After reading some threads here on timing and execution speed, I decided to put one of my creations to the test. I wrote what's basically an instr() function to look for strings in files for my FindIt! program. FindFileText() is an all-in-one deal that takes a file handle and does all the needed buffer-filling stuff, as well as searching the text.
I did the same test as JJ used in another thread here, looking for "WARNING duplicate" in windows.inc, and was quite surprised at the results. I certainly wasn't expecting to even be in the ballpark of a fast routine; I didn't really optimize my code for ... anything. But according to my calculations, my code ran in about 35 ms. Now it's possible that this is wrong (and if anyone is interested they can check my code). Who knows? maybe I'm off by a factor of 10.
Here's how I'm timing myself:
; Prime the pump:
INVOKE FillBuffer, fileHandle
; Get the starting time:
INVOKE QueryPerformanceCounter, OFFSET QPCstartTime
; Do the test:
INVOKE FindFileText, fileHandle, ADDR searchBuffer
; Get the end time:
PUSH EAX ;Save search results.
INVOKE QueryPerformanceCounter, ADDR qPCendTime
POP EAX
[display index value of match here]
; Calculate elapsed time:
FILD qPCendTime
FILD QPCstartTime
FSUB
FILD QPCfreq
FDIV
FILD OneThousand ;Convert to milliseconds.
FMUL ;Leave result on FPU.
INVOKE FpuFLtoA, NULL, $FPUfl2aFlags, ADDR timeBuffer, SRC1_FPU or SRC2_DIMM or STR_REG
[format and display elapsed time here]
It looks good to me, so is this accurate? Do I have a contender for a speed demon here?

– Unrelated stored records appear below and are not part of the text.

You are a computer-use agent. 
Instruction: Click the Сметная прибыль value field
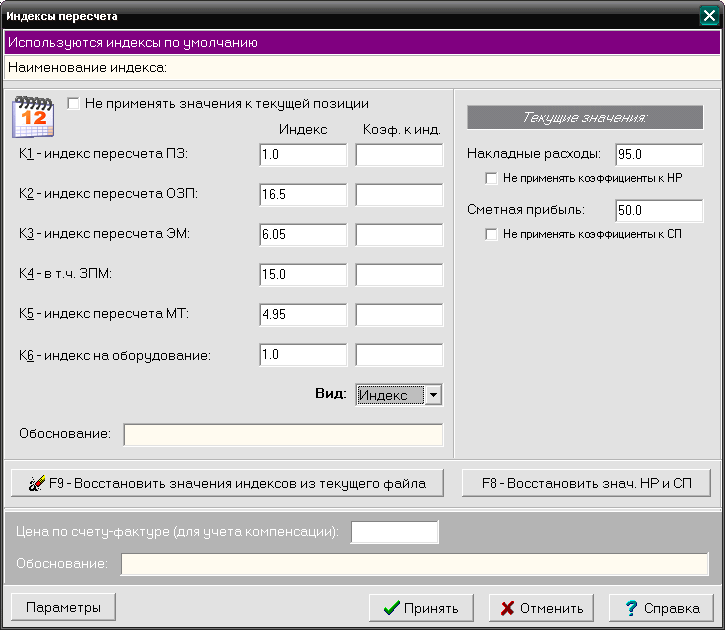[x=658, y=211]
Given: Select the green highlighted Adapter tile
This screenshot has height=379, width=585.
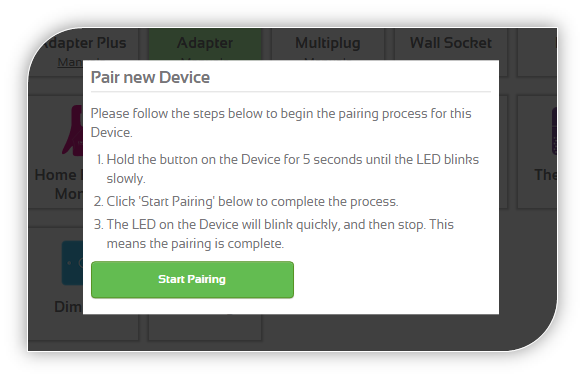Looking at the screenshot, I should click(205, 44).
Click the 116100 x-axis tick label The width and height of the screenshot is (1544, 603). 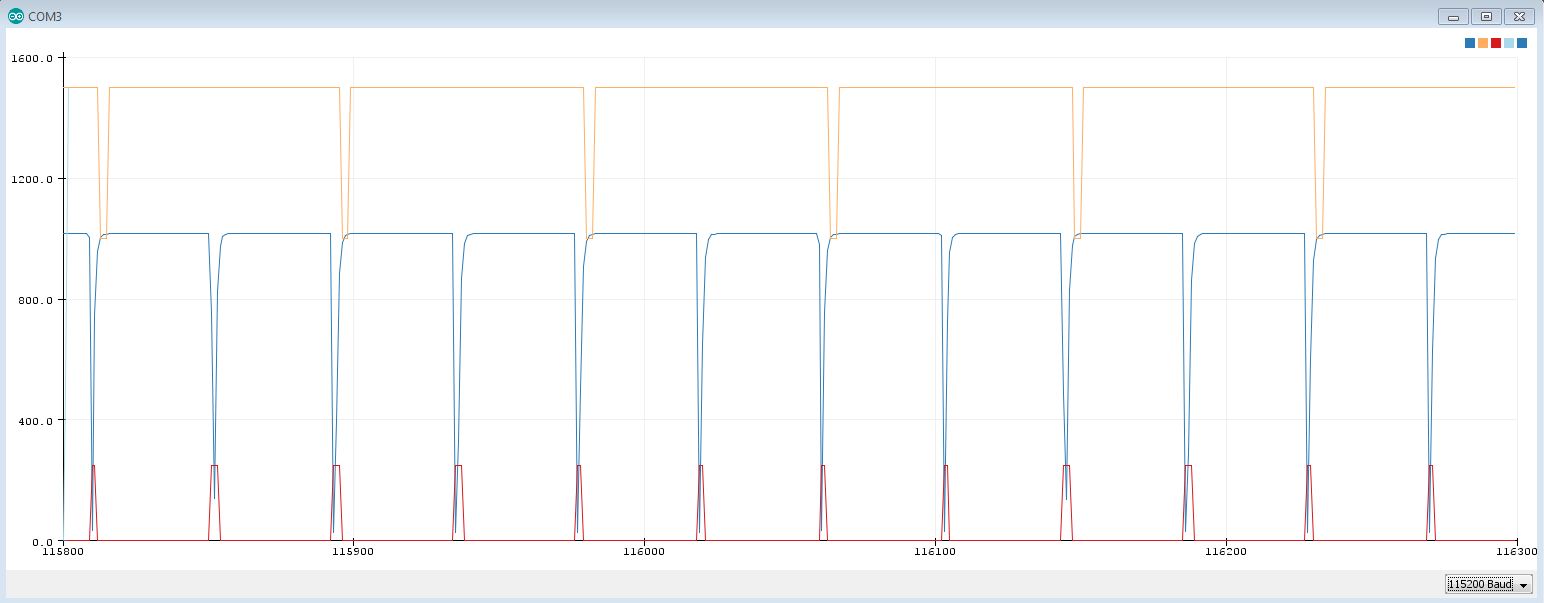tap(934, 551)
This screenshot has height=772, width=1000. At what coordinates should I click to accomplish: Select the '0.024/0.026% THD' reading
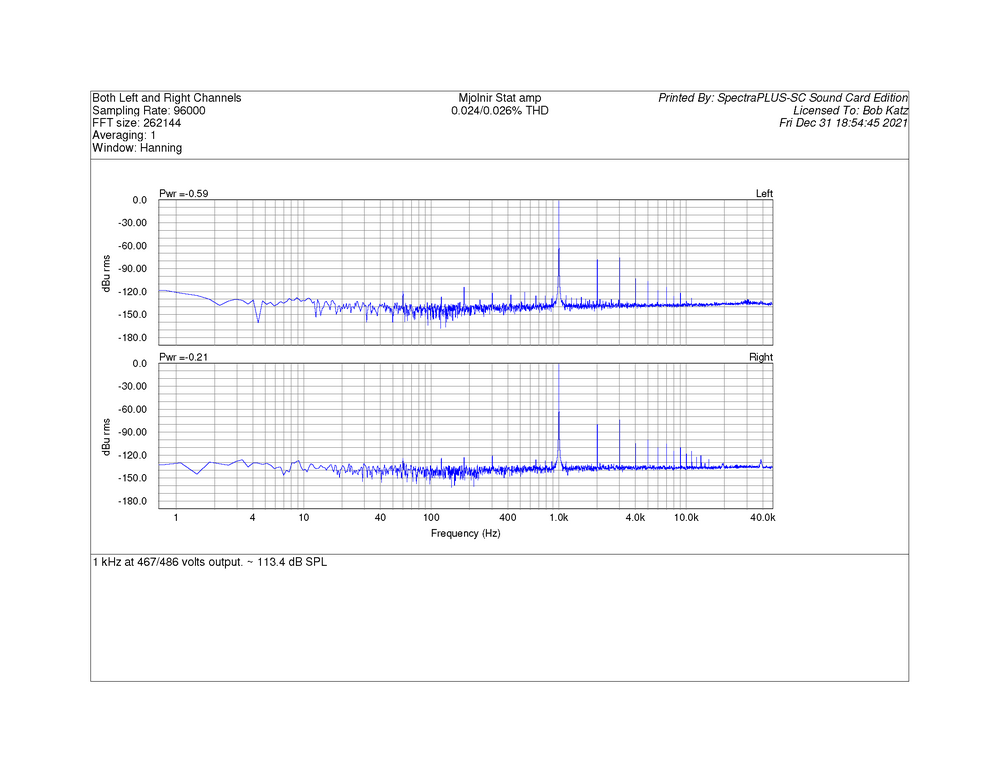pyautogui.click(x=499, y=111)
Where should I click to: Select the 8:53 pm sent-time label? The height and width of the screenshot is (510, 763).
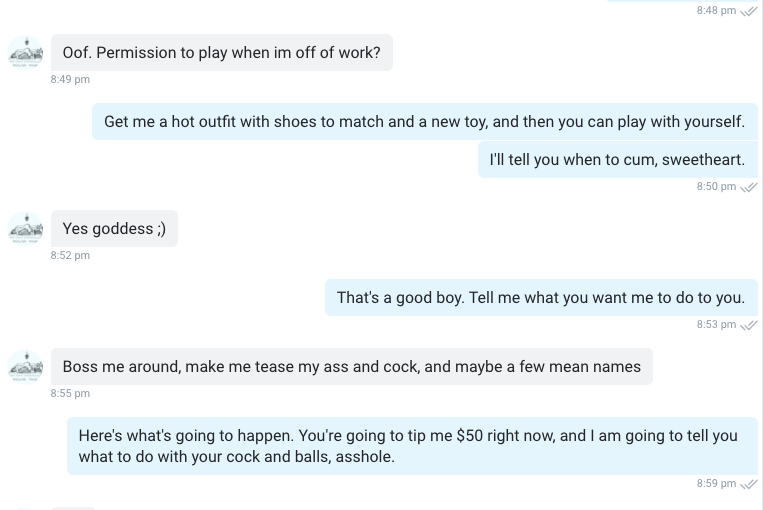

Couple things about my code: I deviated from the standard instr() return values here. I return a 0-based index rather than a 1-based one, with an error value of -1 (seems more useful that way to me). You could easily handle this by just adding 1 to the return value.
Notice that I do an initial buffer fill before calling the function, to exclude file-system latency from the results. (The function still has to do buffer refills after that. My buffer size is 64kB.) Not sure what the rules of the game are here.
There's one thing I don't like about my code: it has a couple of dangling appendages that make for a less-than-neat interface. The caller has the responsibility of allocating a buffer. I use HeapAlloc() ) for the file buffer, and I use 2 global variables, FileBuffer and FileBufferSize, to pass this to the buffer-fill routine. But this seems less bad than having the function itself allocate (and then release) the buffer. Or passing in those variables to the function; I'd have to pass them below to 2 subroutines. If anyone has any good suggestions here, let me know. (I've long ago made my peace with the use of global variables, no matter what the "structured programming" tightasses say ...)